§ **EXTRACTED MATERIAL**:
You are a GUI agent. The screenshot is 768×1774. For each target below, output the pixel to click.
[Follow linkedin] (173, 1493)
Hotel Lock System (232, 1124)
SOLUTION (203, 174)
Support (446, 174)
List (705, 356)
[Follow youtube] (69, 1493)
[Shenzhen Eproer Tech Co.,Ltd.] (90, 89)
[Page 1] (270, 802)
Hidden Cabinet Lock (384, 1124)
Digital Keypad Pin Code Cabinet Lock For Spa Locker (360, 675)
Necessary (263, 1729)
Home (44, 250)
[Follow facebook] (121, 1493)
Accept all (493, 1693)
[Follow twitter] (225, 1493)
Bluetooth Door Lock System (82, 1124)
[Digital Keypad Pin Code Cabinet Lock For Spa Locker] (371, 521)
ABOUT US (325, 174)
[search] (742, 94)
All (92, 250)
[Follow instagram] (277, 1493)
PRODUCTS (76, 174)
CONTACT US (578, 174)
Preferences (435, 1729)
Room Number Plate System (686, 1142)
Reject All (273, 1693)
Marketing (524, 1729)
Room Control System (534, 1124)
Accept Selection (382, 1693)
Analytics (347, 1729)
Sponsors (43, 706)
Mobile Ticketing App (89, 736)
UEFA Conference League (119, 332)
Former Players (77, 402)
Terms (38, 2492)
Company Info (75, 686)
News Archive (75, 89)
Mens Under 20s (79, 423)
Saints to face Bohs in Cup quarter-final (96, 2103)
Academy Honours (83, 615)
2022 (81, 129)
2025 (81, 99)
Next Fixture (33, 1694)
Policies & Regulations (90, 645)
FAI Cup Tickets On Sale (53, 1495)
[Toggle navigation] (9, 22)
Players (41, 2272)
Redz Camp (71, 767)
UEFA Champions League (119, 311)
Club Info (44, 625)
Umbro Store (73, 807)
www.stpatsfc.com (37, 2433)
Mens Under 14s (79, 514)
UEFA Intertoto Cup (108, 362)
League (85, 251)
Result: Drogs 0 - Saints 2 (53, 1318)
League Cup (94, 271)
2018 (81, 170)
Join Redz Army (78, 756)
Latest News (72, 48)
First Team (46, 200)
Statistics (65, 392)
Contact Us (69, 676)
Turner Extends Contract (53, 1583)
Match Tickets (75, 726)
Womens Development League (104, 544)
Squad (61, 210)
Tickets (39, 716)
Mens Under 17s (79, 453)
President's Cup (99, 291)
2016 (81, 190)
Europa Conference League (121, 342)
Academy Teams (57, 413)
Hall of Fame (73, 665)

§ **DIRECTIONS**:
Every line containing the word "Conference" should be copied from the material.

§ **TASK RESPONSE**:
UEFA Conference League (119, 332)
Europa Conference League (121, 342)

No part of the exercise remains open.